Everything in the listing should be copied exactly, save for the pictures.

- - - - - - -

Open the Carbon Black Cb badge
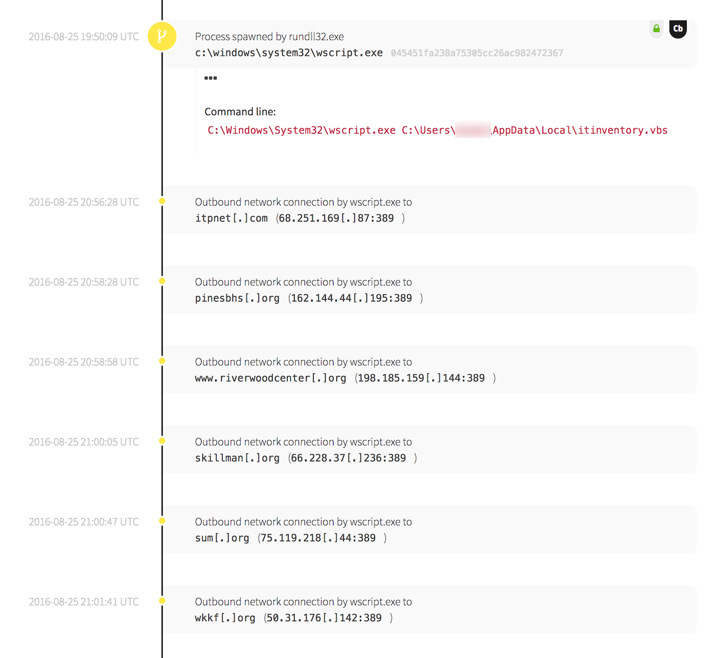Viewport: 728px width, 658px height. [678, 29]
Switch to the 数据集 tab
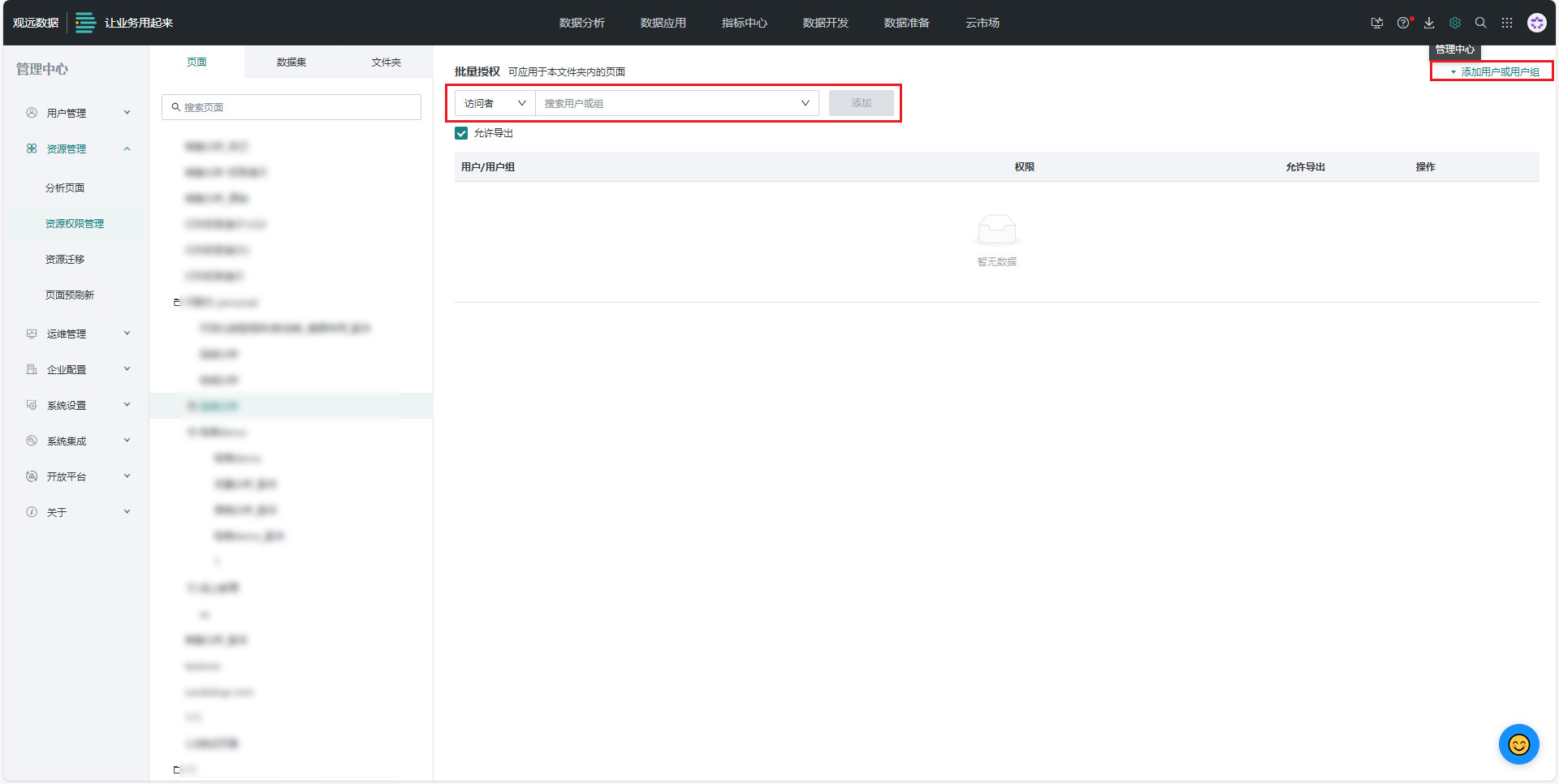The height and width of the screenshot is (784, 1559). (291, 62)
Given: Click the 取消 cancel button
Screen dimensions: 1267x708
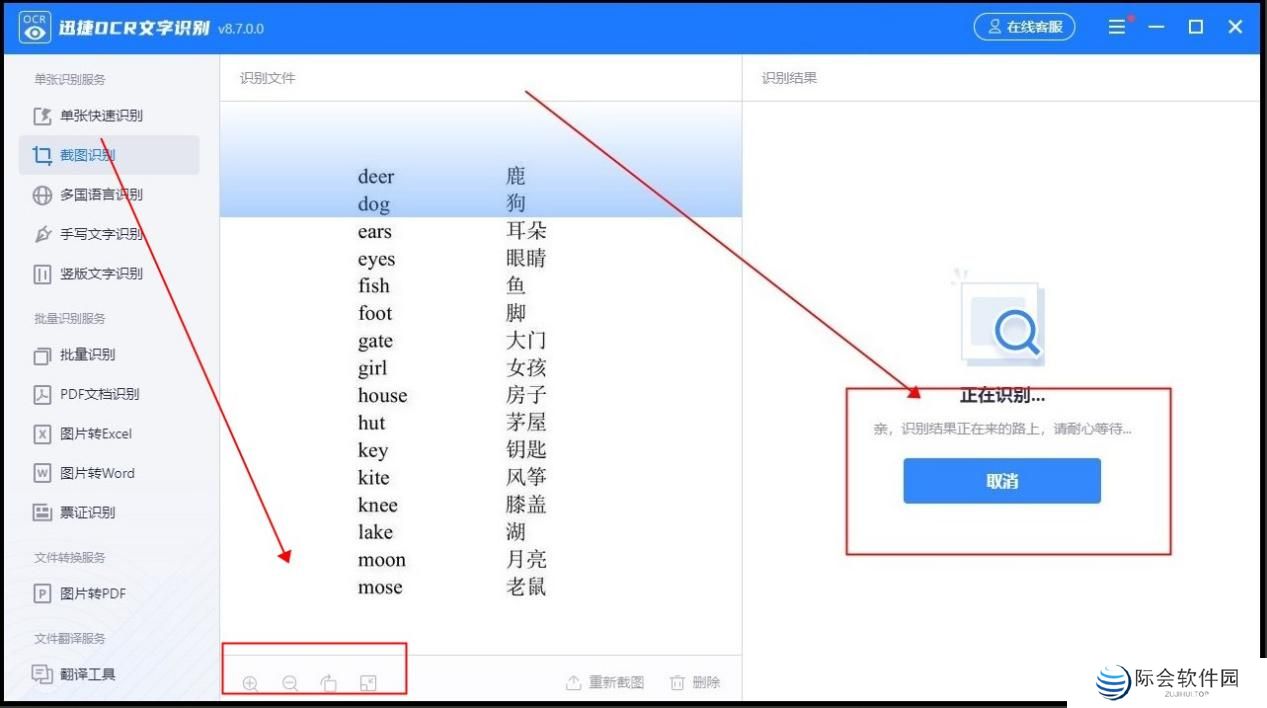Looking at the screenshot, I should [x=1001, y=480].
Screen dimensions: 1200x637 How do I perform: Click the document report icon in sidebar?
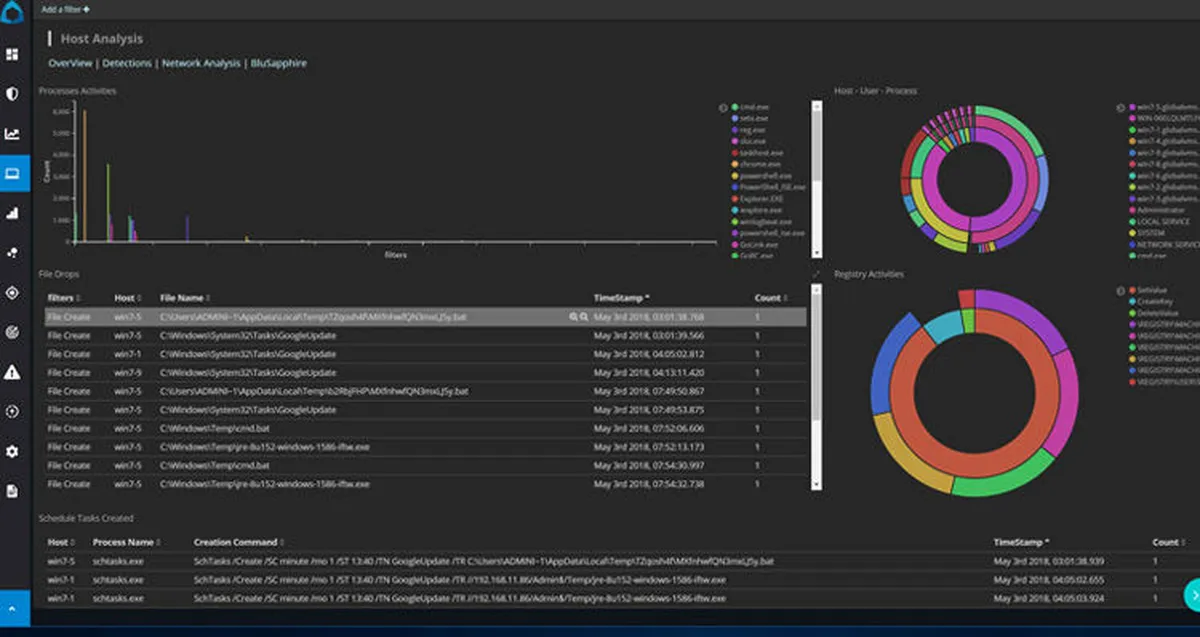[x=13, y=491]
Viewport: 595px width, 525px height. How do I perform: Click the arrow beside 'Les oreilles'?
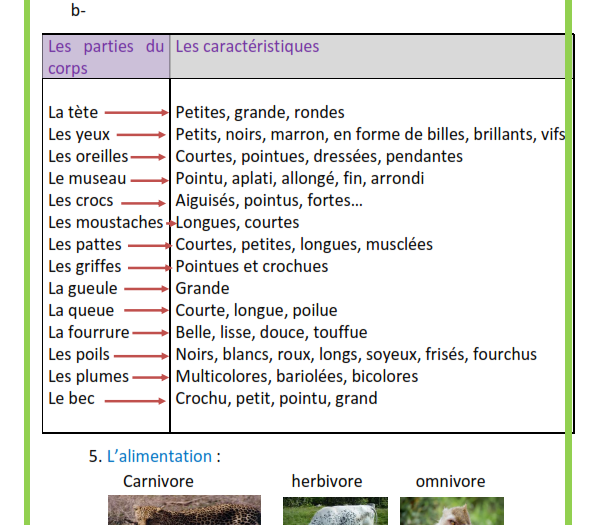(x=148, y=157)
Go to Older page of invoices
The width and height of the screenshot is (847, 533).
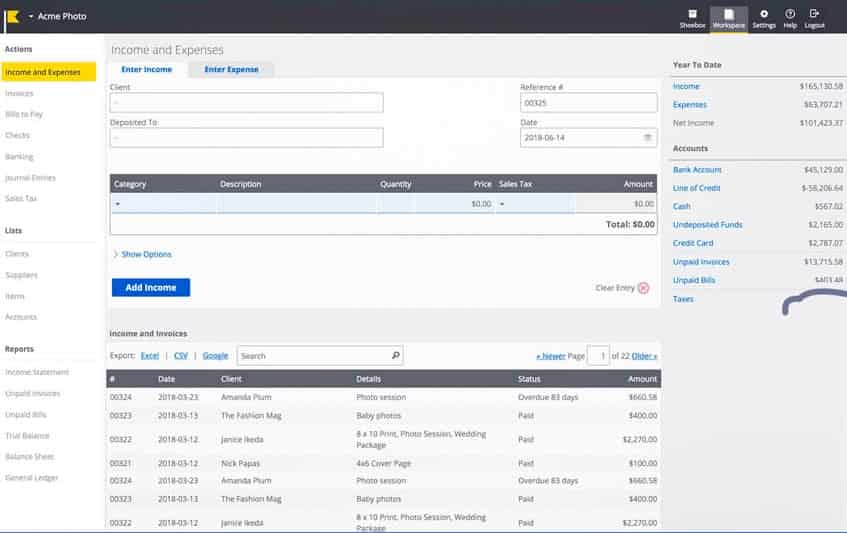click(x=644, y=356)
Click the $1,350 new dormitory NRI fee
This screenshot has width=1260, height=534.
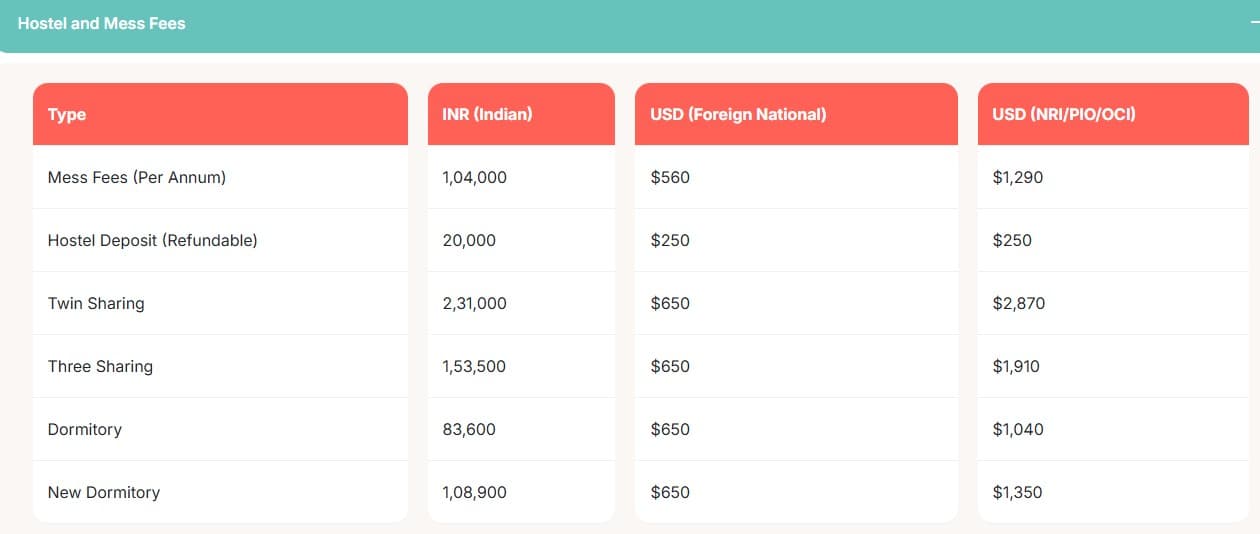1017,492
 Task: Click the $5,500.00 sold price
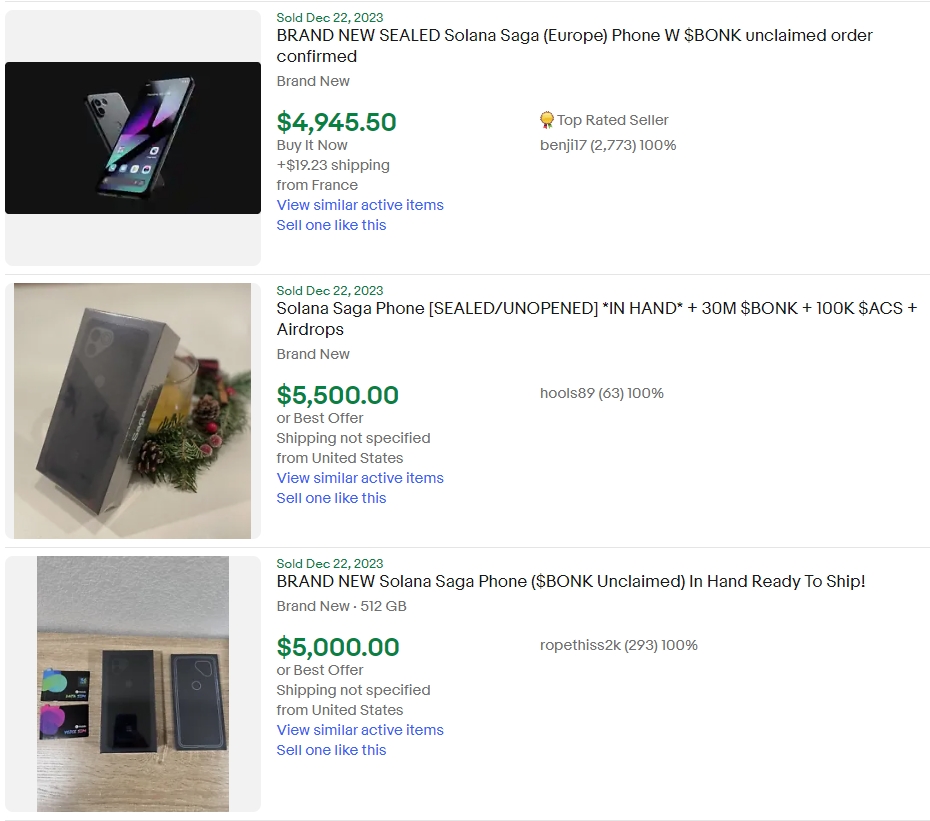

- - - - - - -

#### [Solution]
Open the Carbon Black Cb badge
Viewport: 728px width, 658px height. [678, 29]
Switch to the 数据集 tab
The height and width of the screenshot is (784, 1559). (291, 62)
Given: Click the 取消 cancel button
Screen dimensions: 1267x708
Looking at the screenshot, I should [x=1001, y=480].
Screen dimensions: 1200x637 How do I perform: Click the document report icon in sidebar?
[x=13, y=491]
Viewport: 595px width, 525px height. How do I perform: Click the arrow beside 'Les oreilles'?
(x=148, y=157)
Go to Older page of invoices
The width and height of the screenshot is (847, 533).
click(x=644, y=356)
Click the $1,350 new dormitory NRI fee
This screenshot has width=1260, height=534.
1017,492
 Task: Click the $5,500.00 sold price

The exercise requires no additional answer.